Problems to work on:
(A) Can you print the part of the WordPress ticket that begins at the words "Description" and stops after the words "Attachments (1)"?
(B) How would you say this sentence from the WordPress ticket in Spanish: "Currently, the WP_Customize instance is assigned to $GLOBALS['customize']."

--- Extract provided Enclosed Below ---

Make WordPress Core

Opened 12 years ago

Closed 12 years ago

#20465 closed enhancement (fixed)

Change name of global for wp_customize instance

Reported by: mattonomics's profile mattonomics Owned by: nacin's profile nacin
Milestone: 3.4 Priority: normal
Severity: normal Version: 3.4
Component: Customize Keywords: has-patch
Focuses: Cc:

Description

Currently, the WP_Customize instance is assigned to $GLOBALS['customize']. I believe this should be prefixed with "wp_". I know this is a bit picky, but it seems to be more in line with the WordPress naming conventions and I don't believe there will need to be any other changes made aside from one line in wp-includes/theme.php

PS Let's see if I can generate a correct patch this time :)

Attachments (1)

theme.php.patch (351 bytes) - added by mattonomics 12 years ago.

Download all attachments as: .zip

Change History (12)

#1 @scribu
12 years ago

  • Milestone changed from Awaiting Review to 3.4
  • Summary changed from Change name of global for wp_cusotmize instance to Change name of global for wp_customize instance

+1

#2 @CoenJacobs
12 years ago

+ 1 on this patch. Fully agree.

Shouldn't this be done with all/more $GLOBALS indexes (currently 138 times) in trunk?

#3 @nacin
12 years ago

I've had this queued up locally, just haven't committed it yet.

Wondering if we should move this to being a static instance inside the WP_Customize class and avoid the unnecessary global. So,

new WP_Customize;

And:

public static $instance;
function __construct() {
     self::$instance = $this;
     .  .  .
}

Simple, effective. Allows for WP_Customize::$instance.

#4 follow-up: @scribu
12 years ago

Won't that get weird when you replace WP_Customize with your own instance? (If you can't replace it with your own instance, what's the point of having an instance at all?)

#5 in reply to: ↑ 4 ; follow-up: @nacin
12 years ago

Replying to scribu:

Won't that get weird when you replace WP_Customize with your own instance? (If you can't replace it with your own instance, what's the point of having an instance at all?)

--- End of Enclosed Extract provided ---
--- Data extracts Enclosed Below ---

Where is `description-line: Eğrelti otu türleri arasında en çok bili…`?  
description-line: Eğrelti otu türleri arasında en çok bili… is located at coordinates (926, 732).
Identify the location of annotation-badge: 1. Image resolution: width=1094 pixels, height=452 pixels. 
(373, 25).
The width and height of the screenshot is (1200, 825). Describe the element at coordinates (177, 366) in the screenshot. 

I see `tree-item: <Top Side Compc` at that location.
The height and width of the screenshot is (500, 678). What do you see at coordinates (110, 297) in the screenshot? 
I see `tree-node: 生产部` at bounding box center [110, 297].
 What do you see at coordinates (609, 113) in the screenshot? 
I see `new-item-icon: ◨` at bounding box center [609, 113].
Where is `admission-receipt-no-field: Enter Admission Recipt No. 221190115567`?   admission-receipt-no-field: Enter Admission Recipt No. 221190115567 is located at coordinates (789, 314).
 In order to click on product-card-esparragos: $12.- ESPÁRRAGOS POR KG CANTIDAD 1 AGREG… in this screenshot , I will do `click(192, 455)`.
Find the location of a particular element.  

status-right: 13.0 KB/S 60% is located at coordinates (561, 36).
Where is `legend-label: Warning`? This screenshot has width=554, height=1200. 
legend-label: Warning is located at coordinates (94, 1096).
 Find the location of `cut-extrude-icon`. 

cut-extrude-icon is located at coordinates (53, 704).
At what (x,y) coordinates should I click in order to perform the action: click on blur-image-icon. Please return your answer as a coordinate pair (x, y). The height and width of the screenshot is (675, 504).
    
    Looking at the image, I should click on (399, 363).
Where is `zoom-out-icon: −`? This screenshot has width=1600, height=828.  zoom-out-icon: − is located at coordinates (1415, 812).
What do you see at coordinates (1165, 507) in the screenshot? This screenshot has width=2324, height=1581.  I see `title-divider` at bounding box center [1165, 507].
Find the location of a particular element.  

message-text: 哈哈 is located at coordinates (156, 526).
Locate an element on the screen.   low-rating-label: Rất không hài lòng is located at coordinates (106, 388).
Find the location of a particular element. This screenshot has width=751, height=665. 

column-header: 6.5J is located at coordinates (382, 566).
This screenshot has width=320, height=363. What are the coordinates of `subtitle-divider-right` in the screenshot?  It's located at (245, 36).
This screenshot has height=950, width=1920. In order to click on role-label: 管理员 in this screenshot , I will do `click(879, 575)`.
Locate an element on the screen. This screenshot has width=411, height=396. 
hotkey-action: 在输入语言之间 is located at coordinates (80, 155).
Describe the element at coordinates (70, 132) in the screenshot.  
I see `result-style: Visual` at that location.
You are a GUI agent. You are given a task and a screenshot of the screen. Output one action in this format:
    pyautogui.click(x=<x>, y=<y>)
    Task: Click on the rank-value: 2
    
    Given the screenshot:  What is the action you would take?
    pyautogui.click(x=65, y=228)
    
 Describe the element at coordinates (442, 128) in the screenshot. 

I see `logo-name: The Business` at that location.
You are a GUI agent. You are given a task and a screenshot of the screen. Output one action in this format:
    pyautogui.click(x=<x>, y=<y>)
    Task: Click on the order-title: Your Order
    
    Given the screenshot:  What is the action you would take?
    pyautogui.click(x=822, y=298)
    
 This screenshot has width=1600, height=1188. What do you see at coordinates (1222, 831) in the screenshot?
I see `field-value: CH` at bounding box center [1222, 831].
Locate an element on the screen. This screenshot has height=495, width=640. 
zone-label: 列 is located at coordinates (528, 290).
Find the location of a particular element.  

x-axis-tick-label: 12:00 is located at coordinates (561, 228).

--- End of Enclosed Data extracts ---

Solutions to the tasks:
(A)
Description

Currently, the WP_Customize instance is assigned to $GLOBALS['customize']. I believe this should be prefixed with "wp_". I know this is a bit picky, but it seems to be more in line with the WordPress naming conventions and I don't believe there will need to be any other changes made aside from one line in wp-includes/theme.php

PS Let's see if I can generate a correct patch this time :)

Attachments (1)

(B) Actualmente, la instancia de WP_Customize está asignada a $GLOBALS['customize'].